ありがとう、さようなら

@ayaya05

第1話


「祝卒業」と言う文字が夕暮れに照らされて浮かび上がる。


私は校門の前で立ち止まり、もう一度3年間過ごした校舎を振り返った。


色んな思い出が浮かんでは消えていく。





ねぇ、気づいてた?


バレンタインのあのチョコは友チョコじゃなかったんだよ?


体育祭も文化祭もあなたに少しでも見てもらいたくて頑張ったんだよ?


わざわざ別のクラスにいる友だちに休み時間になるたびに会いに行ってたのも、あなたがいたからだよ?

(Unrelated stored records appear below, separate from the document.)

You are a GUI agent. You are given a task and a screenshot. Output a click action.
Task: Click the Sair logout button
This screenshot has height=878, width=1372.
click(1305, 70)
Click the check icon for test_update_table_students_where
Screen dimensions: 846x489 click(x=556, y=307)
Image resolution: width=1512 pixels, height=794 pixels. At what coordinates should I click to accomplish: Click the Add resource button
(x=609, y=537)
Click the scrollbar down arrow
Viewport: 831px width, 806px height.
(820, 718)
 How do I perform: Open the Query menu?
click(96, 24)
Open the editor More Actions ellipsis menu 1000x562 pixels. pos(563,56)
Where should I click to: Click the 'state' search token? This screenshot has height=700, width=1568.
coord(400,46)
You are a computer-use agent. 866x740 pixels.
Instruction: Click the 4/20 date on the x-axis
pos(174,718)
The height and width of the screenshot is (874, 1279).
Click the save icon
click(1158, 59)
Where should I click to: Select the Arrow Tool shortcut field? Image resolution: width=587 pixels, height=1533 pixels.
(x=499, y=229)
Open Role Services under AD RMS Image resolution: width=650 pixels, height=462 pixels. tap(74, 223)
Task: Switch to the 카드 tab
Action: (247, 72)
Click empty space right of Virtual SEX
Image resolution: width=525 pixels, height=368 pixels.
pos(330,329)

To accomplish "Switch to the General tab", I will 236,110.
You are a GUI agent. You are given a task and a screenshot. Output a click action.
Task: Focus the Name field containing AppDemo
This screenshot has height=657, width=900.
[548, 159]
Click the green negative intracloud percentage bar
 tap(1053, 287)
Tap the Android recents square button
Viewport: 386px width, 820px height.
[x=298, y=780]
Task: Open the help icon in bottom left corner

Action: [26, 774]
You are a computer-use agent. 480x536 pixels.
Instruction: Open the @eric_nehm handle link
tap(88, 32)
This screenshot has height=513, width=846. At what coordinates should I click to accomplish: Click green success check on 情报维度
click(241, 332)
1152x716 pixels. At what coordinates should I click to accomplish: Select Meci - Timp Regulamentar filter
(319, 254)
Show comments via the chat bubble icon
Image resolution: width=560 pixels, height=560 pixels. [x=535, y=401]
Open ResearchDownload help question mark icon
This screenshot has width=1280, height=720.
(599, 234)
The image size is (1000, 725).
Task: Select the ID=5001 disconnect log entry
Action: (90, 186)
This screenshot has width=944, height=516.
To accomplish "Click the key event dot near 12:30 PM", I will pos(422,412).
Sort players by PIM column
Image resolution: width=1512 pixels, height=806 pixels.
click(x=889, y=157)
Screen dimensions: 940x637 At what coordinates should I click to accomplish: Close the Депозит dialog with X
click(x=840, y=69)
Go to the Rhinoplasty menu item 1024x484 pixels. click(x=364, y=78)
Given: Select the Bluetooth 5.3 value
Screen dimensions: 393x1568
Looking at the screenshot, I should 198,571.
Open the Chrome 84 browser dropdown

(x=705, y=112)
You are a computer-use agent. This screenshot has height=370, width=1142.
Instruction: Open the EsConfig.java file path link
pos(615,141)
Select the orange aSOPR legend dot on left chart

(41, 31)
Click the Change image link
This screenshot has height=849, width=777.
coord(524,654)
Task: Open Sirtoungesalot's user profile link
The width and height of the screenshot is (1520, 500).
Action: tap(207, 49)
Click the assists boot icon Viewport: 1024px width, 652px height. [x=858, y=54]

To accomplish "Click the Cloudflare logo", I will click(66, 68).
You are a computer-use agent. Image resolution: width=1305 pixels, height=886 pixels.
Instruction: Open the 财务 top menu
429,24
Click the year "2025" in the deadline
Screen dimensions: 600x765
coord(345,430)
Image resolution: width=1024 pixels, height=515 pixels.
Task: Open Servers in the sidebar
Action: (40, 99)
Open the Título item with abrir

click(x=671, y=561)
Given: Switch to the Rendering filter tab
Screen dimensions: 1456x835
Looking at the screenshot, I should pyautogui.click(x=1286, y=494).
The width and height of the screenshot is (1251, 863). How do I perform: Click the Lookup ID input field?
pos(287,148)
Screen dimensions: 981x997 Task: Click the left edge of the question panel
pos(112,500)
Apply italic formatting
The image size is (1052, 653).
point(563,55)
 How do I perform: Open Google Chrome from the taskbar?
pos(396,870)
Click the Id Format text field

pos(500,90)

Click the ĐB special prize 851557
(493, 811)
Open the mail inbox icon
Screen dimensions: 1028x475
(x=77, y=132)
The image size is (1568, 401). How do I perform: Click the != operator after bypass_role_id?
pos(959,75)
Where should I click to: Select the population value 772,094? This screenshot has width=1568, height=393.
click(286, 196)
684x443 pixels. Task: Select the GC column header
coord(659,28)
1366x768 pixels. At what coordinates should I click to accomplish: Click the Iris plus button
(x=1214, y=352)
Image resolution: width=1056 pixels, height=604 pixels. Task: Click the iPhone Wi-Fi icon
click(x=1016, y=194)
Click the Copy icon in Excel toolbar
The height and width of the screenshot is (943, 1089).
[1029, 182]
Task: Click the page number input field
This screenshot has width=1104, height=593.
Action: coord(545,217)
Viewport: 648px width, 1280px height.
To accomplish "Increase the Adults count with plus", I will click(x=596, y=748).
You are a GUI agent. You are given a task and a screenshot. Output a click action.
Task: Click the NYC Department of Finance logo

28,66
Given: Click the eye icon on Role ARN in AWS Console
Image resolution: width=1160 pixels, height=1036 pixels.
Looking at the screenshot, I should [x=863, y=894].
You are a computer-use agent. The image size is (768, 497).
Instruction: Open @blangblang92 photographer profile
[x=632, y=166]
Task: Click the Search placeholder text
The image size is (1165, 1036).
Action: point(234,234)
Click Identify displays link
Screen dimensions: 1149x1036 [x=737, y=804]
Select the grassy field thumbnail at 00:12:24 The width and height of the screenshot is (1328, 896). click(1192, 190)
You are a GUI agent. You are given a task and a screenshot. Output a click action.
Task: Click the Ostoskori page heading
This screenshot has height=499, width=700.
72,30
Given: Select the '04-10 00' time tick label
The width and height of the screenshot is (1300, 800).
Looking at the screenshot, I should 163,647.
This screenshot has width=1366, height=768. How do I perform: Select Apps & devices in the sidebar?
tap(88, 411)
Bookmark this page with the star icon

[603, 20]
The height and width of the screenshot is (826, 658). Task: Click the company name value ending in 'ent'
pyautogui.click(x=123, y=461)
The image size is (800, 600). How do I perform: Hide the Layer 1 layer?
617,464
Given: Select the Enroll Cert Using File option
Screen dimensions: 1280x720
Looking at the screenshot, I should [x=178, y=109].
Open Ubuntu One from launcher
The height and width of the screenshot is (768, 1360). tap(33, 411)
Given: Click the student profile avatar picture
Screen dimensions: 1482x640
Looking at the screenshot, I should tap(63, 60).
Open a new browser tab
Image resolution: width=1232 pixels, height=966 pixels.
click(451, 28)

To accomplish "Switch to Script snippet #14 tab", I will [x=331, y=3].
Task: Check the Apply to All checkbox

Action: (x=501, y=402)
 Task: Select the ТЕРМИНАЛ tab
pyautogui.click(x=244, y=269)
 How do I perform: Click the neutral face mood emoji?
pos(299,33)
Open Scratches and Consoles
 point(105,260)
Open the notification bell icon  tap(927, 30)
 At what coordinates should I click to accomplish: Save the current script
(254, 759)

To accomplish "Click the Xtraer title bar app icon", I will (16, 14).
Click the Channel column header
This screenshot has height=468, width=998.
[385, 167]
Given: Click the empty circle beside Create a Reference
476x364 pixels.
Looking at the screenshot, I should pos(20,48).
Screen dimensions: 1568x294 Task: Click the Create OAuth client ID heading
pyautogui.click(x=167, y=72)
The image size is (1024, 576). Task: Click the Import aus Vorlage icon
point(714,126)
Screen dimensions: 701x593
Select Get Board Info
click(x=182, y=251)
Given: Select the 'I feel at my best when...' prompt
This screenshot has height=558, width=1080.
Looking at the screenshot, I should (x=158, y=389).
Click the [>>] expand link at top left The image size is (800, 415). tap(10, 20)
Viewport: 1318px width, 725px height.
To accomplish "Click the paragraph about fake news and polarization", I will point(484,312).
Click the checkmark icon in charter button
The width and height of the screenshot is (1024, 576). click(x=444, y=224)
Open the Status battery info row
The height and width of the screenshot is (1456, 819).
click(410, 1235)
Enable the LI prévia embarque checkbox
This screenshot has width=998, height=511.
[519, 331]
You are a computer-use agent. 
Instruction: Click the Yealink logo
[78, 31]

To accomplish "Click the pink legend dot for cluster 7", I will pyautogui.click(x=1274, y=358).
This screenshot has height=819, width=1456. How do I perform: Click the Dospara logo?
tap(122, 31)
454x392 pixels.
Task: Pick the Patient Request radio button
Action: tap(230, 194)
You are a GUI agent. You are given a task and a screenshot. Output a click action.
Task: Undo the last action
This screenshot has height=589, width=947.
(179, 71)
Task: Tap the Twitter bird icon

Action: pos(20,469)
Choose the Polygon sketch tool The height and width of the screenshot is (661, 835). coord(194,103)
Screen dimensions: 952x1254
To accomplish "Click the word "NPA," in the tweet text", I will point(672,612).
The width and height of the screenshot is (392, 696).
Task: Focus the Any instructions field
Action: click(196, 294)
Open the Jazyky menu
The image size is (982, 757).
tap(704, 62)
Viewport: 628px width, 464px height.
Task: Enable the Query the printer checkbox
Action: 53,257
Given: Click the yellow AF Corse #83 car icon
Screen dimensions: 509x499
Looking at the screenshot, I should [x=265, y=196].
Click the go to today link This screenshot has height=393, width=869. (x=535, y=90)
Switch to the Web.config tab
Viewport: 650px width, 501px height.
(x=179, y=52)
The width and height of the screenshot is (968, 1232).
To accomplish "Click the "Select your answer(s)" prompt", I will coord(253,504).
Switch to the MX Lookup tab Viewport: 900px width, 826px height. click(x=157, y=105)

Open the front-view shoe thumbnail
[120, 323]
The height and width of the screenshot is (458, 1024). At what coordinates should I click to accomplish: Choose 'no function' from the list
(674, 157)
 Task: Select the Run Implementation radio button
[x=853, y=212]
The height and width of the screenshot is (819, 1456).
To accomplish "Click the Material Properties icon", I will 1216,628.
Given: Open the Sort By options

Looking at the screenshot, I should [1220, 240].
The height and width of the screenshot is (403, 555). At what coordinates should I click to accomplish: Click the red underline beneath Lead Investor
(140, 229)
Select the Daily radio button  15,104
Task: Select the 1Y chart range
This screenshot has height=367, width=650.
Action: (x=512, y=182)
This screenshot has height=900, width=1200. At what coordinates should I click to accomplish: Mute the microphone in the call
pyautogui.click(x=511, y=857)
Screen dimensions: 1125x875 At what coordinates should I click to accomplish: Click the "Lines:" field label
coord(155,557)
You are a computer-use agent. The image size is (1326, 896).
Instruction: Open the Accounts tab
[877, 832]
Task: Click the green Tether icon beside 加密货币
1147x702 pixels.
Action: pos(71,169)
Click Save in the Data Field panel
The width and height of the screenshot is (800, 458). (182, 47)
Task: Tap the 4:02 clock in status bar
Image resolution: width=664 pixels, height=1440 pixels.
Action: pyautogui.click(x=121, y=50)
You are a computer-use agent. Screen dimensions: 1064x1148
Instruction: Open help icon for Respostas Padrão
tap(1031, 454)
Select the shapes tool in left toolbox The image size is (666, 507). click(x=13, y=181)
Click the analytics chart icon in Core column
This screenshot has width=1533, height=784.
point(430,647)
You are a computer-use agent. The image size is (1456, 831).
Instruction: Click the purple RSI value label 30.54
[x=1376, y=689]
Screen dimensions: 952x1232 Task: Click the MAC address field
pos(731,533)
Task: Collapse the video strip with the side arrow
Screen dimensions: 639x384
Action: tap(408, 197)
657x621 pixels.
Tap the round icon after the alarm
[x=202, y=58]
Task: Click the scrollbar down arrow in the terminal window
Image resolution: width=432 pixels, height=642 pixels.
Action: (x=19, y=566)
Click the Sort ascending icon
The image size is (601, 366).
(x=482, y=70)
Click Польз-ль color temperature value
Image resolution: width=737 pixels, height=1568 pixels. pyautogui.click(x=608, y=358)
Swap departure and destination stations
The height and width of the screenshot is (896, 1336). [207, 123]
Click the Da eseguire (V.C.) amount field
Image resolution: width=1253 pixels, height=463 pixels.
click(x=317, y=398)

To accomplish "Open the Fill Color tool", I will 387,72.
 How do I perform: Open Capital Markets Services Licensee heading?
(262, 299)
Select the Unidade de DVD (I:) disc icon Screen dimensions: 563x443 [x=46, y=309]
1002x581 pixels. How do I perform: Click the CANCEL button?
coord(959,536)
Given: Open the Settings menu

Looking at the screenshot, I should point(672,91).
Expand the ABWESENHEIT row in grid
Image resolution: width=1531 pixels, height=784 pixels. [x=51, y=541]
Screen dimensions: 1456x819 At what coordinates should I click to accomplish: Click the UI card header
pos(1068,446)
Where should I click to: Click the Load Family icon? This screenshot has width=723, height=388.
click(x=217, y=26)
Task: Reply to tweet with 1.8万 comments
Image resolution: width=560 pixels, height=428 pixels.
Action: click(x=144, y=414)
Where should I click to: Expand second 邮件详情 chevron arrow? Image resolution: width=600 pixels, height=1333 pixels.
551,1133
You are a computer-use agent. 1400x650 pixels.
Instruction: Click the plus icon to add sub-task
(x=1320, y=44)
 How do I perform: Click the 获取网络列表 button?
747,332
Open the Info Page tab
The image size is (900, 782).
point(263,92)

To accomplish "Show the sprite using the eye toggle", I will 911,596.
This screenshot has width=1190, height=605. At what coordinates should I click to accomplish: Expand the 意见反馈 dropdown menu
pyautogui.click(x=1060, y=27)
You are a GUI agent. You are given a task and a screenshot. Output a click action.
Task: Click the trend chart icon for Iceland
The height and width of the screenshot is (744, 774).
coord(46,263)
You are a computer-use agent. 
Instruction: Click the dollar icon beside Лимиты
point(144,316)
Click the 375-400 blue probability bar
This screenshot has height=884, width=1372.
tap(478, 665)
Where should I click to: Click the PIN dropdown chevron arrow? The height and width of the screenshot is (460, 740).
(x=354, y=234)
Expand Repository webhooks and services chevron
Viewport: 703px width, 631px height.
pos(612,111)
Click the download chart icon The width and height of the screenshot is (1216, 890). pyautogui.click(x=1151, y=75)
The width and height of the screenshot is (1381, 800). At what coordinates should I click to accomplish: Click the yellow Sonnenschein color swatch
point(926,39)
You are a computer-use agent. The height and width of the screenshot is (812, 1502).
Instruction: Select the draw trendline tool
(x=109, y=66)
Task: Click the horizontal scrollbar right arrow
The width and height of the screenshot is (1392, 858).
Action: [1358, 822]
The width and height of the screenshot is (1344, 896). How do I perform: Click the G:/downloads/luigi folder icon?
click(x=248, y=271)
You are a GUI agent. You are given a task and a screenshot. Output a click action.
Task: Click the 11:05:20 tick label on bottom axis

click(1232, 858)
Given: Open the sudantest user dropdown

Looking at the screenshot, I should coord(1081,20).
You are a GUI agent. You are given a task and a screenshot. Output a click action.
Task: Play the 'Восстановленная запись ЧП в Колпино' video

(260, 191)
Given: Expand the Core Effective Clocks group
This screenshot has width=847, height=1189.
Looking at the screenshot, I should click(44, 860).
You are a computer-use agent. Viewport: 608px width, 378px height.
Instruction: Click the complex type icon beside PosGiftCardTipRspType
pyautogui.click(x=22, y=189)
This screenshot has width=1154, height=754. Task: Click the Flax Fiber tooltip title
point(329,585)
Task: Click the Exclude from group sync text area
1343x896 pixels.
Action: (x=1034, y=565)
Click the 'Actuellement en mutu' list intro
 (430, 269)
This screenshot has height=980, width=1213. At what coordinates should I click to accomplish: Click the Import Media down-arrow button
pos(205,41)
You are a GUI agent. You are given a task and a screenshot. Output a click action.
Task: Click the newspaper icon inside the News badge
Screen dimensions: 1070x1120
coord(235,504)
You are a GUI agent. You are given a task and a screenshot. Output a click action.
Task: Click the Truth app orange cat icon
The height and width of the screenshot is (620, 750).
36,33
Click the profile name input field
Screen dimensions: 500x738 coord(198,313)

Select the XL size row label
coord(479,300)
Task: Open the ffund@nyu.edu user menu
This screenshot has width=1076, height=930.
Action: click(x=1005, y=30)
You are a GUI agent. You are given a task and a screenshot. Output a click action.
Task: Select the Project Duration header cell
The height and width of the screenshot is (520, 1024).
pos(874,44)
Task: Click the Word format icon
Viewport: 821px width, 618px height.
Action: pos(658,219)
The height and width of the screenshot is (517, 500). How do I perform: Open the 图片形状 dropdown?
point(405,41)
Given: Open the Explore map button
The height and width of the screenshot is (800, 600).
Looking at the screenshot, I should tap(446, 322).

一緒に帰ろうって言ってくれた時、実は舞い上がりそうなぐらい嬉しかったんだよ?



きっとあなたは何も知らないんだろうね。




この校門から出たら、もう二度とあなたに会うことはない。


それを考えるとすごく寂しいし、つらい。


あなたの高校生活の思い出の中に私が少しでも入っていたらいいな、なんて思うけど現実そうはいかないって知ってる。


今日気持ちを伝えたらあなたの記憶に残れるかなって考えたよ。


でもね、そんなことをしたらきっと、あなたは優しいからさ、困った顔をさせちゃうんだろうなって思うから、私にはどうしてもできなかった。




ちょっとだけ、本当にちょっとだけ期待した。


もしかしたら卒業式の前日に呼び出されたりしないかな、とか、卒業式の日に最後一緒に写真を撮ろうって言ってくれないかな、とか。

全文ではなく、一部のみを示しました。